Post # 1
DH has a good friend that he hasn’t seen in a while who, like us, recently got married. We weren’t able to make it to each other’s weddings and so DH invited them to come visit us in Baltimore. I have never met either of them but I am excited to because we don’t have many (okay, any) married couple friends.
So now they are coming to visit over Labor Day weekend! I am getting nervous because I have never had house guests I don’t know! We have a guest room and I plan to pimp it out, but other than that I’m not sure what to do. Should we cook for them? Plan things to do? I don’t want to try too hard but this is their first time to this city and I want to make sure they have a good time.
I know some of you have to be great hostesses, so share your tips!
Post # 3
Cooking for them for at least one dinner is definitely a good idea. You could plan a few meals ahead of time, so you have ingredients or ideas on hand in case they intend to stay in for food.
You could ask them, as the time draws near, if they have any food allergies or anything they really don’t like to eat, too.
I’m sure they’d like it if you had some ideas on things to do together, but it’s nice to not have a packed schedule in case they want to go out on their own. Maybe you can ask them or see if your DH knows what they like to do – outdoorsy, museums, etc.
Playing hostess can be fun! That’s so sweet that you’re thinking of this ahead of time.

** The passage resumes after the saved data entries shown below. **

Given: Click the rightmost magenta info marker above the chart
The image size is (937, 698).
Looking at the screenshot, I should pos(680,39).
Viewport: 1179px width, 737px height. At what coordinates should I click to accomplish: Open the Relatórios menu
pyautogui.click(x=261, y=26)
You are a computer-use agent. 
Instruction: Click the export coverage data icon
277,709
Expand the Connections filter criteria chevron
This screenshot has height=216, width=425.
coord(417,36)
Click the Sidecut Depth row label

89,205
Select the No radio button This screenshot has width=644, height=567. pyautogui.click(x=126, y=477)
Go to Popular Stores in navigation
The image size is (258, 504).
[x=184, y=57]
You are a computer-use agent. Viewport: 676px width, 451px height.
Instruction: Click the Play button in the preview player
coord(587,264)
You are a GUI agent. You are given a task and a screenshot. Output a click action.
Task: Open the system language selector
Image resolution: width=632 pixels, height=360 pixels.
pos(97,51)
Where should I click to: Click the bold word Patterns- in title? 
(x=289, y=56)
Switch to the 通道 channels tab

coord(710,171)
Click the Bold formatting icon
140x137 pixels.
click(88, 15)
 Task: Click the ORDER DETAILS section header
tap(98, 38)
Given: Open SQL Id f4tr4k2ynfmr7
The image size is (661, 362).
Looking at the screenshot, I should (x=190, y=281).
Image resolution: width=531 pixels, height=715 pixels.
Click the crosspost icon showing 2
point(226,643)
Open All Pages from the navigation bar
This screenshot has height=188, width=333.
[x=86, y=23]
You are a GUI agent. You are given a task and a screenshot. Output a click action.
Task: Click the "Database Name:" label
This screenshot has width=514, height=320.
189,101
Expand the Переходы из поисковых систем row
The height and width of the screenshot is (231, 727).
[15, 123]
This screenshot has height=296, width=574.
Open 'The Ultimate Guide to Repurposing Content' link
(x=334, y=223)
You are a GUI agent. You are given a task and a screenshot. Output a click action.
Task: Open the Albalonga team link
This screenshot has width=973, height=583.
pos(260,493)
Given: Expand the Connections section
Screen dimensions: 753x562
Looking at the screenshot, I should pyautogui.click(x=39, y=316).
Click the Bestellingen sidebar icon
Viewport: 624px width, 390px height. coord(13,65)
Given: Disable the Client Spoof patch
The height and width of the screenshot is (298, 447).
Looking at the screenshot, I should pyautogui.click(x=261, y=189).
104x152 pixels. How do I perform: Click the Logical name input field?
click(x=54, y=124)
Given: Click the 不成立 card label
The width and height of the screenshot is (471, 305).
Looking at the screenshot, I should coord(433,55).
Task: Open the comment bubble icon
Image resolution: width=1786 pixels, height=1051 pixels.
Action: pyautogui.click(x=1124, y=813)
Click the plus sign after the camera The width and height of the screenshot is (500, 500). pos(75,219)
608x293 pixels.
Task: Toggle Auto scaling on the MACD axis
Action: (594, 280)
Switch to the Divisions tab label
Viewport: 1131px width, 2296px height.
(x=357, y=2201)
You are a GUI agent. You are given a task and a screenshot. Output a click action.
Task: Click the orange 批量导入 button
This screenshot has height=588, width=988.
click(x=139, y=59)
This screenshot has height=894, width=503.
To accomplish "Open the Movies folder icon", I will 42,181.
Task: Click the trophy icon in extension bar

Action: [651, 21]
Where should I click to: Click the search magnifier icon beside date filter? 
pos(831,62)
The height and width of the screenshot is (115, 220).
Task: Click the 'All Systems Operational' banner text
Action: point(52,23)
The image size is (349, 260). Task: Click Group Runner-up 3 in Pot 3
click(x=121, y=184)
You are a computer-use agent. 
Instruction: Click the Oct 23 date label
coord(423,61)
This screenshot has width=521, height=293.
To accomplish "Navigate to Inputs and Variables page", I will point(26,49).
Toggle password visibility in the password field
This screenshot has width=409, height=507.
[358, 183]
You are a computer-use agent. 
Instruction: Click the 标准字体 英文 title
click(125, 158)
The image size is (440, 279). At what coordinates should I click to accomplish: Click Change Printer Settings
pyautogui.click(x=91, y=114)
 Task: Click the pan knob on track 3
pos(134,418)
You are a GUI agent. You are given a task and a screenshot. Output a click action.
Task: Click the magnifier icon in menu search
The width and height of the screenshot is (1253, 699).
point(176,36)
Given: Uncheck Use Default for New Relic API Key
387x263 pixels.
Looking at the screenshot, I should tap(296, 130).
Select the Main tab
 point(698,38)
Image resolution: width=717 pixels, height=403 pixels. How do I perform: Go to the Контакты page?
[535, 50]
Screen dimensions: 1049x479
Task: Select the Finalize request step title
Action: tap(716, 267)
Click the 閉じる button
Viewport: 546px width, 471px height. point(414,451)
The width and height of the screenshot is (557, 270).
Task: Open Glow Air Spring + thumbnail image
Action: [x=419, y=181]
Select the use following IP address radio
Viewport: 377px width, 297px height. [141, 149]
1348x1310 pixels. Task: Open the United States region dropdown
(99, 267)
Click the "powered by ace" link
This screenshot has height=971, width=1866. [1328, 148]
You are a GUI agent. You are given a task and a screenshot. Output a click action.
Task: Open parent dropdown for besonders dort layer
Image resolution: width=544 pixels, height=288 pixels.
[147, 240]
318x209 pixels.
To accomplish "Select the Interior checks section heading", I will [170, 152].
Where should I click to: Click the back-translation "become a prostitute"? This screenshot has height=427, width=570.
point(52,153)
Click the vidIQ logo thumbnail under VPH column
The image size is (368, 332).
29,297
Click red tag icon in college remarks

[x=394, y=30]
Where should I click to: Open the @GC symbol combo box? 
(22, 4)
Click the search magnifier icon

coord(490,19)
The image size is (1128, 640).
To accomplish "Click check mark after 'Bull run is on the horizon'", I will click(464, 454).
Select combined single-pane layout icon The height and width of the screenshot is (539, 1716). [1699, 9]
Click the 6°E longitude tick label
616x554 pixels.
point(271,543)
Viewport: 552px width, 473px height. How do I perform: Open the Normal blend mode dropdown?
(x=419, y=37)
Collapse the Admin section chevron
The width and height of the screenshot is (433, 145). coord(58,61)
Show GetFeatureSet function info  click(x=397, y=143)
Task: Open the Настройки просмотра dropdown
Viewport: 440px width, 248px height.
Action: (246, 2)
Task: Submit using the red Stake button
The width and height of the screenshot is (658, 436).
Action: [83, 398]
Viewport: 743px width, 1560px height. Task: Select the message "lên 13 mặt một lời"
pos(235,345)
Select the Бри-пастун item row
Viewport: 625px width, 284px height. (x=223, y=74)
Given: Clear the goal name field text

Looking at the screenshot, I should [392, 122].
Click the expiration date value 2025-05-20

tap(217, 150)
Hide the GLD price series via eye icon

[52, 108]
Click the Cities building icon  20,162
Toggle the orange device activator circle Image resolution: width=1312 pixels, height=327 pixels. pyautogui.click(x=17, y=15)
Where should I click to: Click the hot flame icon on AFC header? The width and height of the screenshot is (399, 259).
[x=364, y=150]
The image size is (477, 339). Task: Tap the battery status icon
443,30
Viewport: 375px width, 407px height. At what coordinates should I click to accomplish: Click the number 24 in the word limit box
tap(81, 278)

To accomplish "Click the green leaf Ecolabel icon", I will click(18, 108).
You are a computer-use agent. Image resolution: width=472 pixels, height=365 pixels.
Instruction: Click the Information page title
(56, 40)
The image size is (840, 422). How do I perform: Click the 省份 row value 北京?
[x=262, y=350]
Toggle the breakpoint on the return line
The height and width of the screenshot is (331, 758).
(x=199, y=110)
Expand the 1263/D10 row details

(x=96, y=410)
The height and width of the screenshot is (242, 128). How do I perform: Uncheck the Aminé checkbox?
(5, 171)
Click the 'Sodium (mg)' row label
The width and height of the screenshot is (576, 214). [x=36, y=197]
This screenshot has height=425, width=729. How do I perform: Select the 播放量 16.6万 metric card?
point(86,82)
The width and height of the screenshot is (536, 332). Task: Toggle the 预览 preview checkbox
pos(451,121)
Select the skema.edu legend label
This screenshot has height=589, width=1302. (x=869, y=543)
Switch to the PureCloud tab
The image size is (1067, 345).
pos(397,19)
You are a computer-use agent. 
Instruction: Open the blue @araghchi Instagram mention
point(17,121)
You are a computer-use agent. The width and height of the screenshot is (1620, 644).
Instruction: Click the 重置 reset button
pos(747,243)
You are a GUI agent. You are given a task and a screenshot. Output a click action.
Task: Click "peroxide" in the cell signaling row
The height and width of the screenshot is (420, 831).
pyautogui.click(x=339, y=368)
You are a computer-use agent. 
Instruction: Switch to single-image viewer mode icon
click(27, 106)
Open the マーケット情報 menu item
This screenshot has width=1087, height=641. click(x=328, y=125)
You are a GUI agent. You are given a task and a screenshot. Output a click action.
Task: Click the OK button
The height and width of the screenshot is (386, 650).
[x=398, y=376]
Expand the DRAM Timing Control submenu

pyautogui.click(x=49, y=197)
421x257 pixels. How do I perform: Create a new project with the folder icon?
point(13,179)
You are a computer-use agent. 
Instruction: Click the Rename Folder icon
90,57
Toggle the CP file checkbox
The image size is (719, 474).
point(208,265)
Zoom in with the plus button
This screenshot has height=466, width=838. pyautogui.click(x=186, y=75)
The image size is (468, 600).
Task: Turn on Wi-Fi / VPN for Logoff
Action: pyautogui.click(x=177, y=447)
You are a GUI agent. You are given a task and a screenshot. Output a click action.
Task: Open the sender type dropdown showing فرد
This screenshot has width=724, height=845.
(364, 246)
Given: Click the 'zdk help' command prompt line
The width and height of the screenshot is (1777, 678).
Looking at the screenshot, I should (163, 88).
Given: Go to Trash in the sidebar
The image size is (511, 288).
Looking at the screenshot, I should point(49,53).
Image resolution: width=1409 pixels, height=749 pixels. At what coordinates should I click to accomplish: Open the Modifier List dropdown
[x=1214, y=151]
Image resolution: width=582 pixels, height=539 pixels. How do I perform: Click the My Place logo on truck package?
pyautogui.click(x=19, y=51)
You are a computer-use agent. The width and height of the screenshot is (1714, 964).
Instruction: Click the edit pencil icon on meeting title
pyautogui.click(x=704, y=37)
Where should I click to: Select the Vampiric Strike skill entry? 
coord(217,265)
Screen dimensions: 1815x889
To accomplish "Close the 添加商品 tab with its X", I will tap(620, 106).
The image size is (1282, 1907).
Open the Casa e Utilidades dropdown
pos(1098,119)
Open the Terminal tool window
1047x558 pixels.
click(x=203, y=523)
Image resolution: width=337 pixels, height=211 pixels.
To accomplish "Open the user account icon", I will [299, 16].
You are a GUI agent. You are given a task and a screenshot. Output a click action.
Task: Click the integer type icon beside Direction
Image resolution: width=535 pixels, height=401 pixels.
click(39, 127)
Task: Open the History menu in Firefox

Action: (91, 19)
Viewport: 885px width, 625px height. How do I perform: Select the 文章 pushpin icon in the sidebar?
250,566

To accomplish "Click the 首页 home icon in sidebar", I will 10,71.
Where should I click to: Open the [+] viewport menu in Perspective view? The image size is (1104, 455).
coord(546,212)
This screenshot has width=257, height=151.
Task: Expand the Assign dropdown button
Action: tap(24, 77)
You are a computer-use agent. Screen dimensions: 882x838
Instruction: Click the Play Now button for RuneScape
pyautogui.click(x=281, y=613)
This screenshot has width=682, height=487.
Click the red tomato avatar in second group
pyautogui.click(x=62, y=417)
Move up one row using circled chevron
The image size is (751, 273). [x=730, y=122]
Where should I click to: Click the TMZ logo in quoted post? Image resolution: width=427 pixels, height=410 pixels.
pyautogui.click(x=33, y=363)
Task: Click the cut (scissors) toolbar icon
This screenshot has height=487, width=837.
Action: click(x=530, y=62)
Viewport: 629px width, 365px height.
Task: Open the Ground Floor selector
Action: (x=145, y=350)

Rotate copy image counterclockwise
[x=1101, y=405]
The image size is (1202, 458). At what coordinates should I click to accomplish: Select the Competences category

I’m sure you’ll be an awesome host and your guests will love it no matter what. 🙂
Post # 4
@CattyMN608: DH knows them well and has all these ideas about what we will do with them. I’m worried that we are going to overbook them! As it gets closer, I will just ask them what they want to do, I guess.
That’s a good idea to plan to cook but just play it by ear – that way if we stay in, I have something to make, but if not, then not! I am hoping they want to eat out a lot 🙂
Post # 5
You sound like you’ve got things covered pretty well. One thing I always appreciate is plenty of cold bottled water on hand! They’re easy to grab and go, and if guests feel awkward making dishes it’s not an issue.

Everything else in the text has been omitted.